The method was very specific to the three APIs under consideration. Peak purities higher than 99% were obtained for all three APIs in the chromatograms of sample solutions. It showed no interfering peaks on the retention times of the APIs in the presence of excipients. This was very evident in the chromatograms of the tablet sample as illustrated in Figure 2;
3.2.6. Limit of Detection and Limit of Quantification
This is a measure of the sensitivity of the developed method and the HPLC equipment (Chromera version 188.8.131.5286) used for the method development. The results are presented in Table 4. The lowest amount of ASA, Paracetamol and Caffeine that could be detected and quantified were 1.078 x 10-5; 3.267 x 10-5 µg/mL, 0.00; 0.00 and 1.237 x 10-7; 2.193 x 10-6 µg/mL respectively. These values are very small and indicate that even the smallest amount of the analyte(s) can be detected using the developed method and the HPLC equipment under consideration. Hence the method and the equipment are very sensitive. The zero LOD and LOQ of paracetamol indicates that Paracetamol has virtually no detection and quantification limit, hence the smallest amount can be detected and quantified by the developed method.

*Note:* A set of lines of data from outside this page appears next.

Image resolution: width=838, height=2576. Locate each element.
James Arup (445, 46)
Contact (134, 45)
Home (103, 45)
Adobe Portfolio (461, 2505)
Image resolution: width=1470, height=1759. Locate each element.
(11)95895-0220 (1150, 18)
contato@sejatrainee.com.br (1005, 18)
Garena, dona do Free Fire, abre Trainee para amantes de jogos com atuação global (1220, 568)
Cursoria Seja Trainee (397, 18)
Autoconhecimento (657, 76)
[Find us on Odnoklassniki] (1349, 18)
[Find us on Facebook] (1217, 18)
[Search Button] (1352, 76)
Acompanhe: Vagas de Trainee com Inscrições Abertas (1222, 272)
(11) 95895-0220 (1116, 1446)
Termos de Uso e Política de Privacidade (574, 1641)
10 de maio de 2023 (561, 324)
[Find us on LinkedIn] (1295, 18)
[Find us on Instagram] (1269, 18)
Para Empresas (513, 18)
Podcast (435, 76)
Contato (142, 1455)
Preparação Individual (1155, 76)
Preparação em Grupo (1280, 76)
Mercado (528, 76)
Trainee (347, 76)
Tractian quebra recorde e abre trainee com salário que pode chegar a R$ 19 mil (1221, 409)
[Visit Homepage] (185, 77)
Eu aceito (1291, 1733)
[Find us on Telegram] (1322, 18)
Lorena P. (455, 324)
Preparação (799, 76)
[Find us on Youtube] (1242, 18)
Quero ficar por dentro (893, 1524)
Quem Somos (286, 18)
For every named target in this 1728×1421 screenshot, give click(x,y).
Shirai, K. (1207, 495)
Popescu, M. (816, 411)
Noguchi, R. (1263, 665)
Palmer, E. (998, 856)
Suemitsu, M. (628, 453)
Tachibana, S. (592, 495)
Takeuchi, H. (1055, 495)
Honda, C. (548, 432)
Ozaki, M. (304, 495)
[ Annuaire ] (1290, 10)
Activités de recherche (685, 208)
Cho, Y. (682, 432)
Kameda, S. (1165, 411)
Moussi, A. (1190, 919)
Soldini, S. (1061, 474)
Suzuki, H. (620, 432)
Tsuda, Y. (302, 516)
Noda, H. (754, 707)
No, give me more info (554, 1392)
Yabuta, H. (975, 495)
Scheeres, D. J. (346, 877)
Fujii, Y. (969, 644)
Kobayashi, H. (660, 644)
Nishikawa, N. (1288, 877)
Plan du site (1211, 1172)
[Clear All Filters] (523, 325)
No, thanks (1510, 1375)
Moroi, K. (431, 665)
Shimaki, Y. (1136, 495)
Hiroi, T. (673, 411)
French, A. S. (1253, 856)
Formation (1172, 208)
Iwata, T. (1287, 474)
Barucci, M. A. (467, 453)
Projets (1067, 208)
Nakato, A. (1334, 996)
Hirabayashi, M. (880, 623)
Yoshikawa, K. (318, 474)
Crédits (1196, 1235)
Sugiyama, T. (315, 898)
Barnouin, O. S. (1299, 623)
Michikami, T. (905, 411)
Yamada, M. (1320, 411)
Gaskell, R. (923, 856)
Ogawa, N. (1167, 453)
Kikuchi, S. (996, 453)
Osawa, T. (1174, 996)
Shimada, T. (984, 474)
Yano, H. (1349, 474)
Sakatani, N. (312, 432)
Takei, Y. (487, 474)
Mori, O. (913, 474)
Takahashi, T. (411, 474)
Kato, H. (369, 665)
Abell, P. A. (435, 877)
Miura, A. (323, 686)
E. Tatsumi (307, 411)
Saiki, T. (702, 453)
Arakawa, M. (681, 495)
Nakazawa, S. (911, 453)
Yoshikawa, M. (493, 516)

|Intra-day precision (% RSD)||0.108||0.056||0.17|
|Inter-day precision (% RSD)||0.143||0.091||0.207|
|LOD (ppm)||1.078 x 10-5||0.00||7.237 x 10-7|
|LOQ (ppm)||3.267 x 10-5||0.00||2.193 x 10-6|
|Accuracy (%)||100 ± 5.91||99.15 ± 3.22||100.36 ± 4.59|
The developed method was used for the simultaneous estimation of the APIs in fixed dose combination tablets. Two such tablets on the market, EFPAC and CAFALGIN, were analysed with the proposed method and the results are presented in Table 5. The content (mg) and percentages of each API in each tablet sample was also computed using peak areas and the regression equations from the calibration curves. The mean content obtained for ASA, paracetamol and caffeine in both formulated products were very close to the labelled amount. The results show that the method is accurate in determining the content of the three active ingredients in fixed dose combination tablets.
|Tablet Samples||Acetylsalicylic acid||Paracetamol||caffeine|
|Label claim (mg)||Mean Content (%) ± S.D.||Label claim (mg)||Mean Content (%) ± S.D.||Label claim (mg)||Mean Content (%) ± S.D.|
|EFFPAC||150||101.34 ±0.86||250||100.38 ±0.98||30||103.60 ±0.65|
|CAFALGIN||230||98.16 ±0.59||150||99.18 ±1.01||30||102.10 ±1.10|
A new RP-HPLC method with PDA detection has been developed and validated for the simultaneous identification and quantitation of acetylsalicylic acid, paracetamol and caffeine in fixed dose combination tablets. The developed RP-HPLC method is simple, precise, accurate, linear, specific, robust and cheap, and can be used in routine quality control analysis for the simultaneous quantification and estimation of fixed dose combination tablets containing acetylsalicylic acid, paracetamol and caffeine in fixed dose combination tablets. The two brands of tablets analysed by the validated method had contents of the three APIs very close to the label claim, and therefore showed adequate quality.